Essa linha de defesa atua para mitigar a imagem de fratura interna, sugerindo que o conflito é fruto da pressão externa sofrida pelo clã, e não de uma disputa real de poder.
A reação de Valdemar Costa Neto reflete o equilibrismo clássico que o cacique político exerce no PL. Ao classificar o episódio como uma demonstração de “liberdade”, “democracia” e “autenticidade”, a cúpula do partido tenta transformar uma crise de governabilidade interna em um ativo de pluralidade.

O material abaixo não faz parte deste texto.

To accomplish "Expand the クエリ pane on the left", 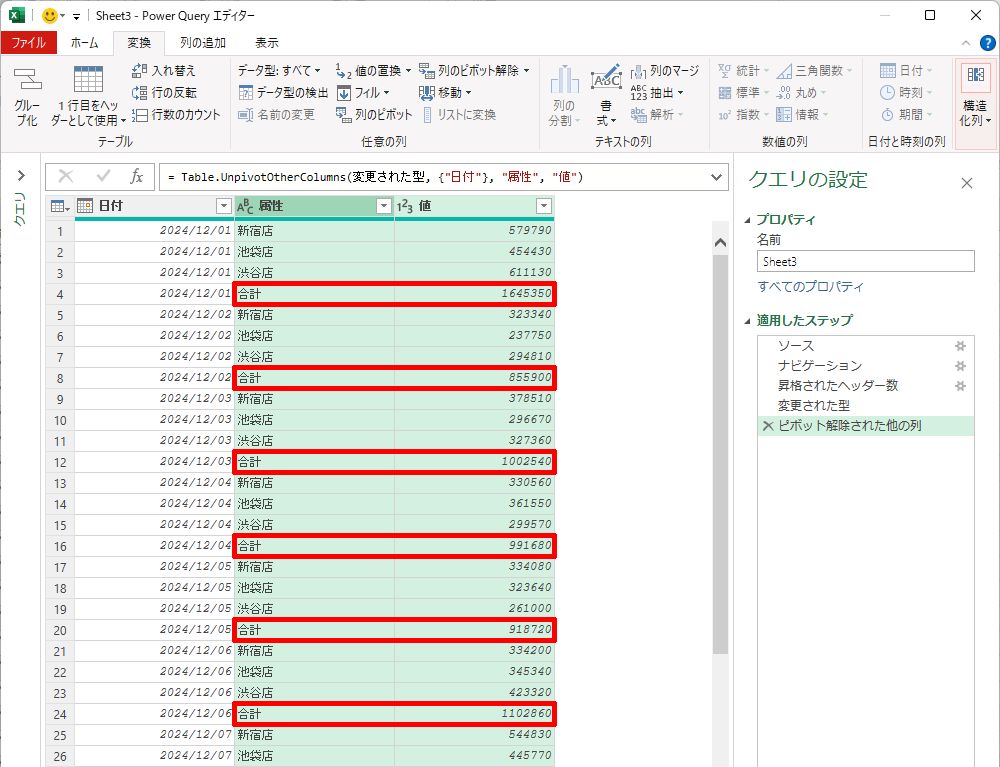I will click(19, 176).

No entanto, por trás da retórica institucional, o episódio revela duas realidades críticas para o PL:
- A demarcação de território: Flávio Bolsonaro, consolidado na engrenagem partidária tradicional e na articulação de bastidores, sinalizou o limite de atuação da ala que Michelle representa. A frase “chegou ontem e não entende de política”, embora suavizada no pedido de desculpas, expõe a resistência da velha guarda e dos filhos do ex-presidente à ascensão fulminante da ex-primeira-dama como peça-chave do xadrez eleitoral.
- O peso institucional de Michelle: Ao expor a crise nas redes, Michelle demonstrou que não pretende ser uma figura meramente decorativa ou restrita a pautas de assistência social no PL Mulher. Ela utilizou seu capital digital para constranger a liderança formal do partido, forçando Valdemar a intervir.
Consciente de que divisões internas pavimentam o caminho para o fortalecimento do governo federal vigente, Valdemar encerrou sua nota lembrando o objetivo macro da legenda: “O PL segue focado em retirar esse governo que está aí e devolver o Brasil aos brasileiros, e nada será capaz de nos tirar desse foco.”